- Esmailabad Location within Iran
- Coordinates: 35°28′49″N 50°35′21″E﻿ / ﻿35.48028°N 50.58917°E
- Country: Iran
- Province: Markazi
- County: Zarandiyeh
- District: Zaviyeh
- Rural District: Rahmatabad

Population (2016)
- • Total: 128
- Time zone: UTC+3:30 (IRST)

= Esmailabad, Zarandiyeh =

Village in Markazi province, Iran

Esmailabad (اسماعیل‌آباد) (Note: Also romanized as Esmā‘īlābād; also known as Qeshlāq-e Esmā‘īlābād and Qeshlāq-e Esmā‘īlābād Kūchaklī) is a village in Rahmatabad Rural District of Zaviyeh District in Zarandiyeh County, Markazi province, Iran.

==Demographics==
===Population===
At the time of the 2006 National Census, the village's population was 114 in 26 households, when it was in Hakimabad Rural District of the Central District.

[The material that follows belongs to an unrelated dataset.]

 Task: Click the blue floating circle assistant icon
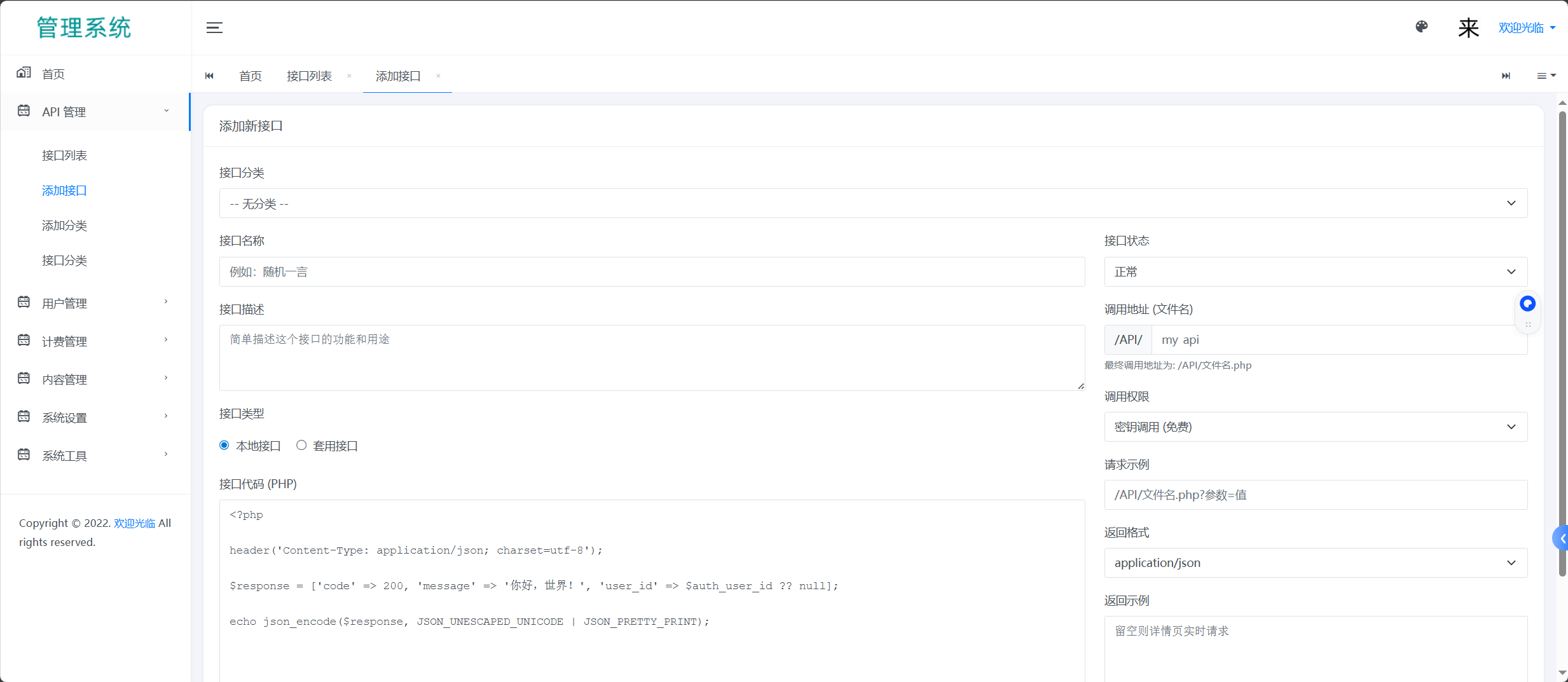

The following census in 2011 counted 121 people in 31 households. The 2016 census measured the population of the village as 128 people in 40 households.

In 2021, the rural district was separated from the district in the formation of Zaviyeh District. Esmailabad was transferred to Rahmatabad Rural District created in the new district.